One of the reasons that we still have a family dinner together is to continue having the kind of authentic conversations that have always been the “glue” that keeps our family together.
It also makes me really happy that Amy has established the same sort of routine with her boyfriend because she also feels it’s important (which it is, no matter the living arrangement. This is probably my #1 piece of relationship advice: eat dinner together as close to every day that you can. Having that dedicated space to focus on each other is so key. Obviously, these are no-phone spaces, too.)
Anyway, at dinner last night the kids pretty much described me as having come off a week-long bender. 😂
That really cracked me up. I did a lot of (sober) important parenty stuff too, I’ll have you know! But then I asked how they felt about that.
They both said it was fine and added that it made me a whole lot more relatable. They said they’ll let me know if it crosses a line but they don’t think it will (and I don’t either.)
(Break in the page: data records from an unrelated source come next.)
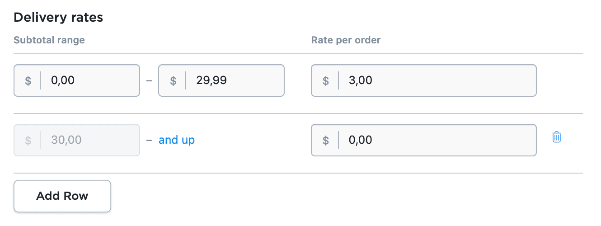Click the Subtotal range column label
This screenshot has width=601, height=226.
tap(49, 40)
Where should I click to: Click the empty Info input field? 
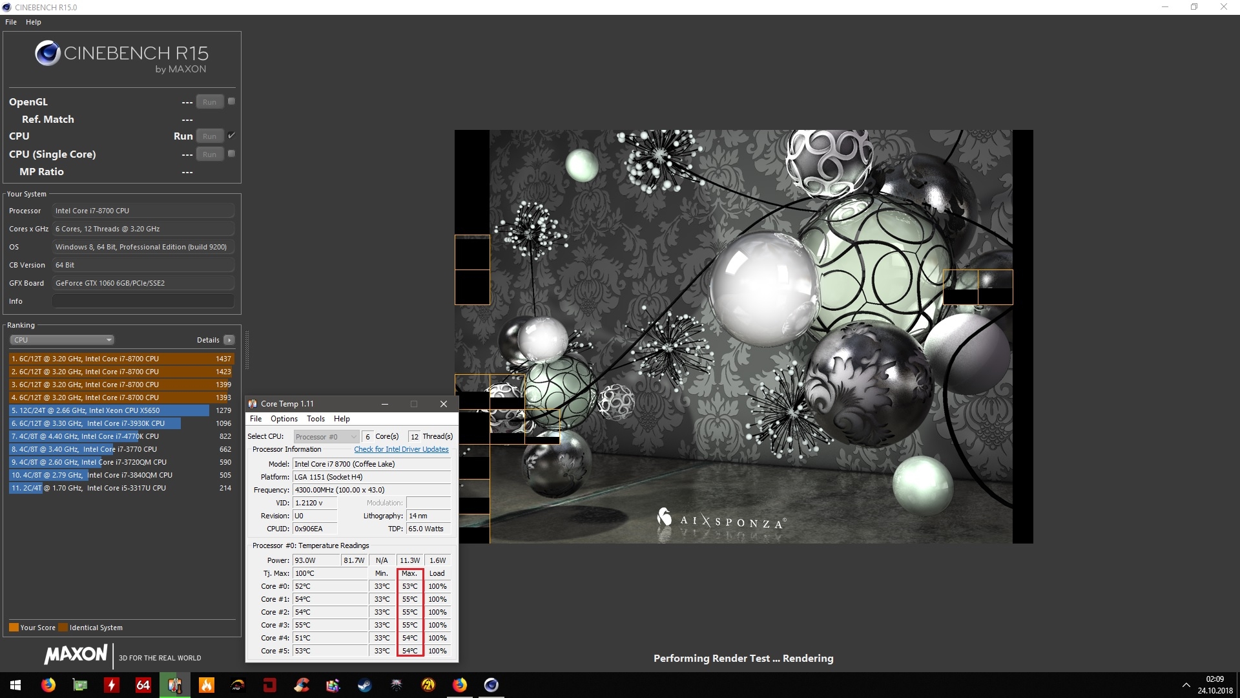143,301
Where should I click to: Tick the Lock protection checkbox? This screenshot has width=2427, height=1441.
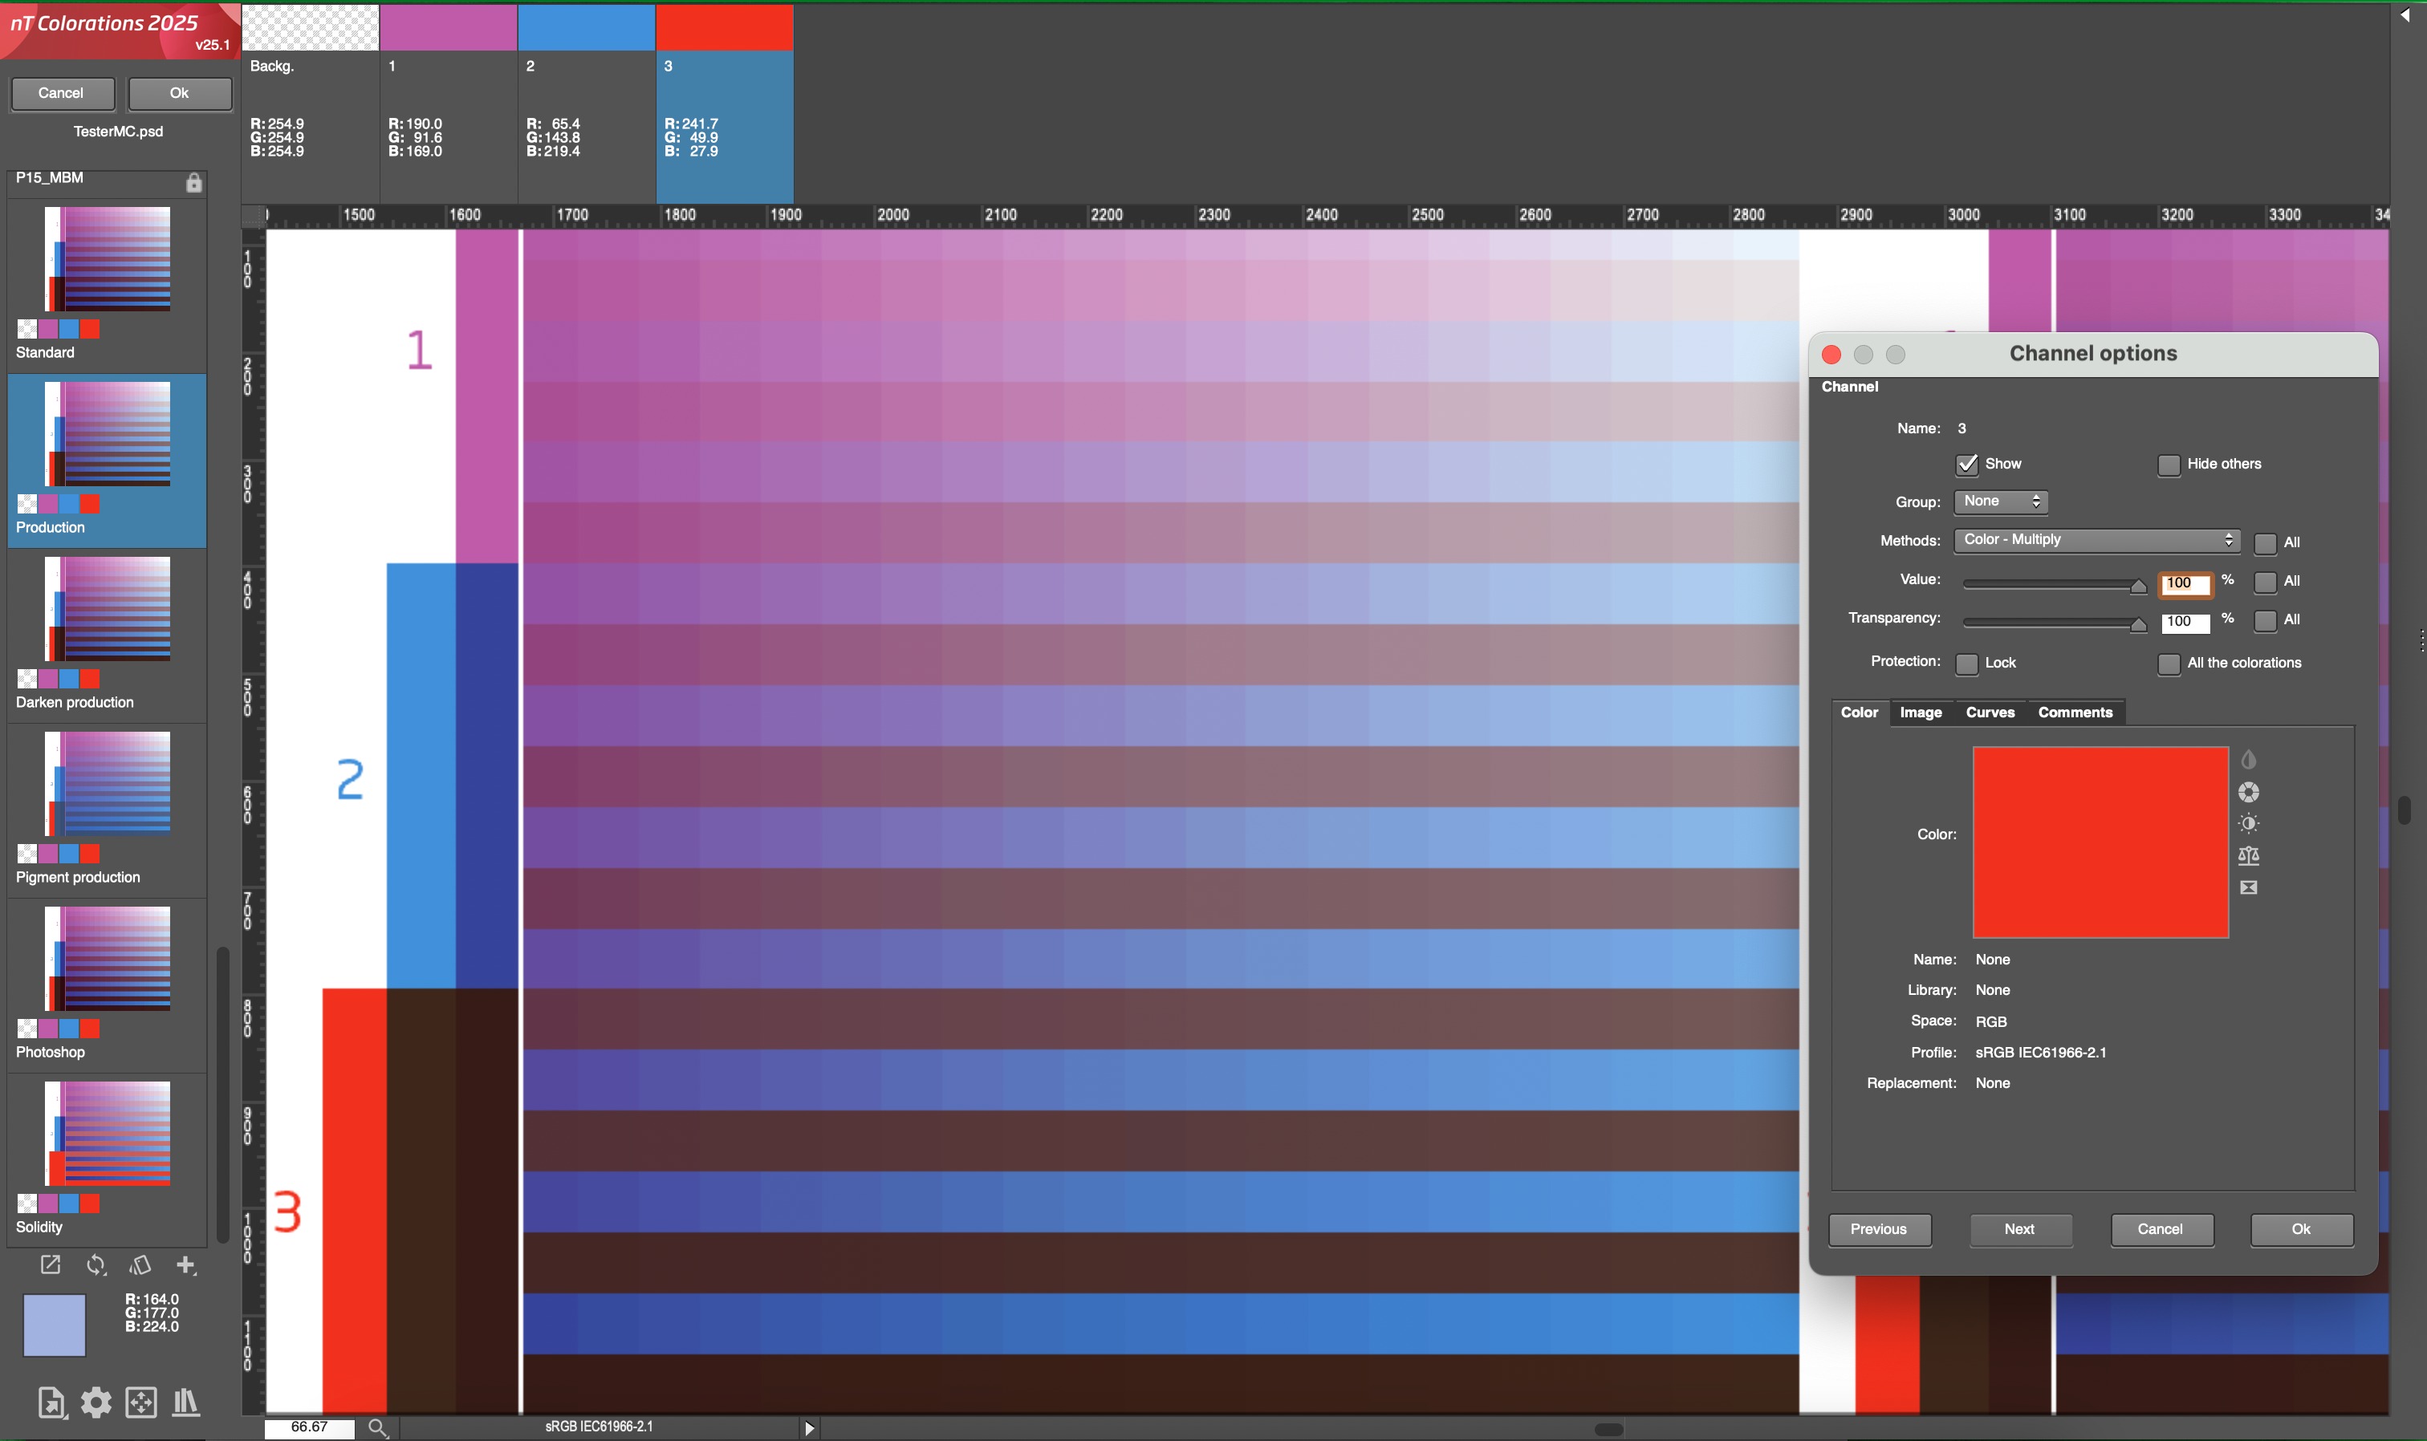pos(1967,663)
Who knew, in all honesty, that someday they would see me trying to rebuild my life—after losing their dad, no less—and it would actually make them respect me a lot more. They actually trust me to make good decisions (which I really appreciate) and they also assume that I will. They both have also reached out to me for help when they got high (which we never did while J was alive.) All those things almost make me feel like I am somehow a better role model now? I can’t even wrap my head around that.
I can’t tell you how proud that makes me feel about the parenting J and I did.